In his book he collects the long tradition of creators who have fought against the warrior exaltation of the epic. That they have tried to interrogate the silence of war, the distance between real experience and its representation, what remains outside of it. “Is an anti-war cinema possible – he asks – given the visual fascination that violence has? Without news on the front, in the version they just made, it is no longer an anti-war film. The novel was, the first film version of the year 29 as well. The latter is fascinated by that aesthetic."

Yes, there are films that are clearly against it. Abel Gance's J'accuse, when the dead of the First World War rise to call the living to account. Or Johnny took his rifle. And today there are good works in the field of documentary, such as the film about Mariupol. "They seek to contrast the epic discourse that is even in Saving Private Ryan, which begins as a great denunciation of violence and ends like a John Wayne film."

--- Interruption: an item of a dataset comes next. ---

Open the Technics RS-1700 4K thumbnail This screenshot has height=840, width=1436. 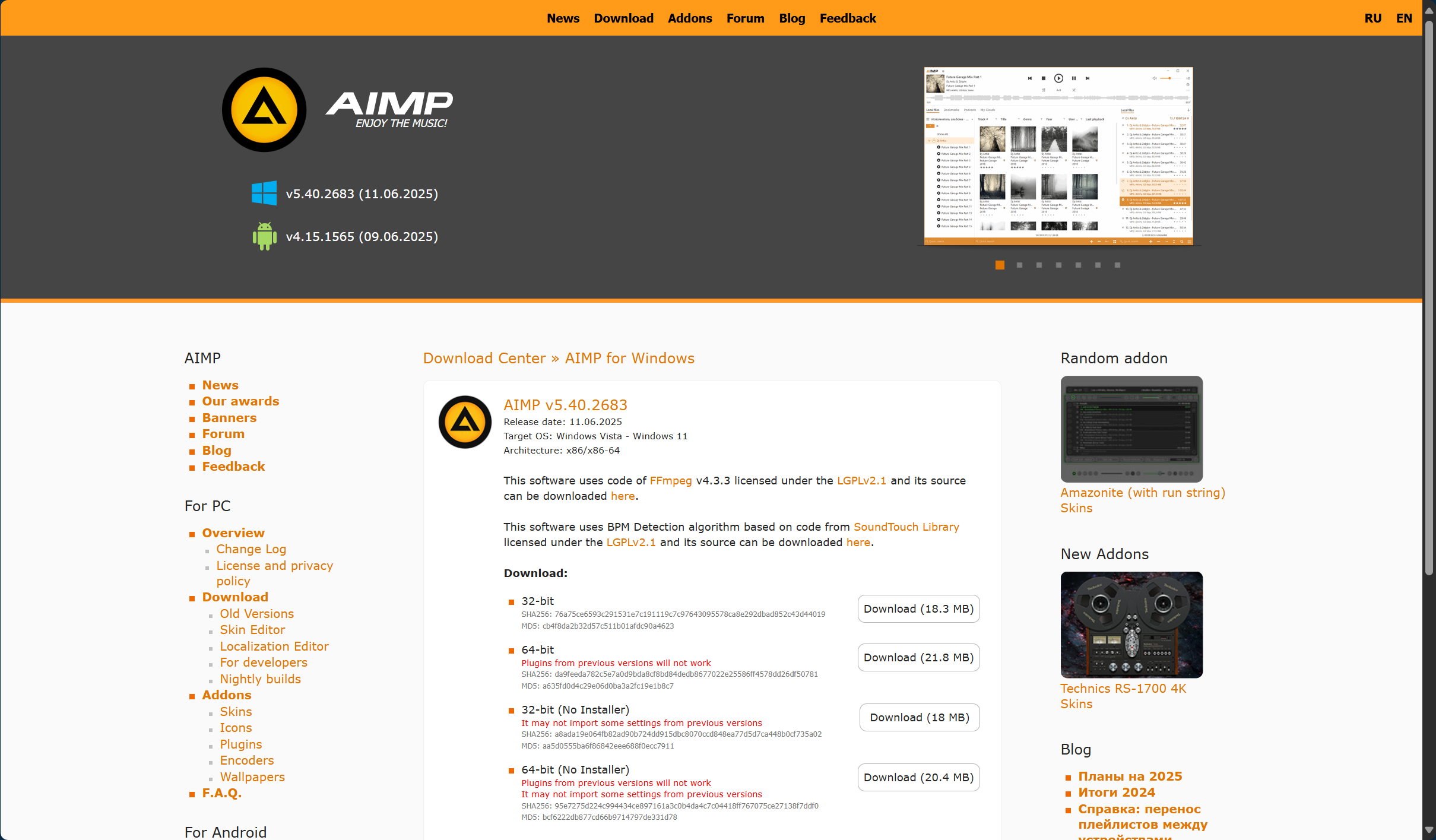point(1131,625)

Along these lines, he points from the experience of war photographers who today try to show the experience of anonymous victims to proposals such as that of Kurt Vonnegut in Matadero Cinco, “a novel that in theory wants to bear witness to the author's experience in the Second World War in the bombings of Dresden and becomes a work of science fiction so that there can be no epic story. He makes a complaint about the senselessness of war, making us laugh. And, of course, he addresses tragedy, from Euripides' The Trojan Women to Wajdi Mouawad's theater: “The Greeks give us the epic but also the tragedy. They tell us, hey, look what happens to the losers, they show that war is meaningless and that violence only leads to horror and destruction.”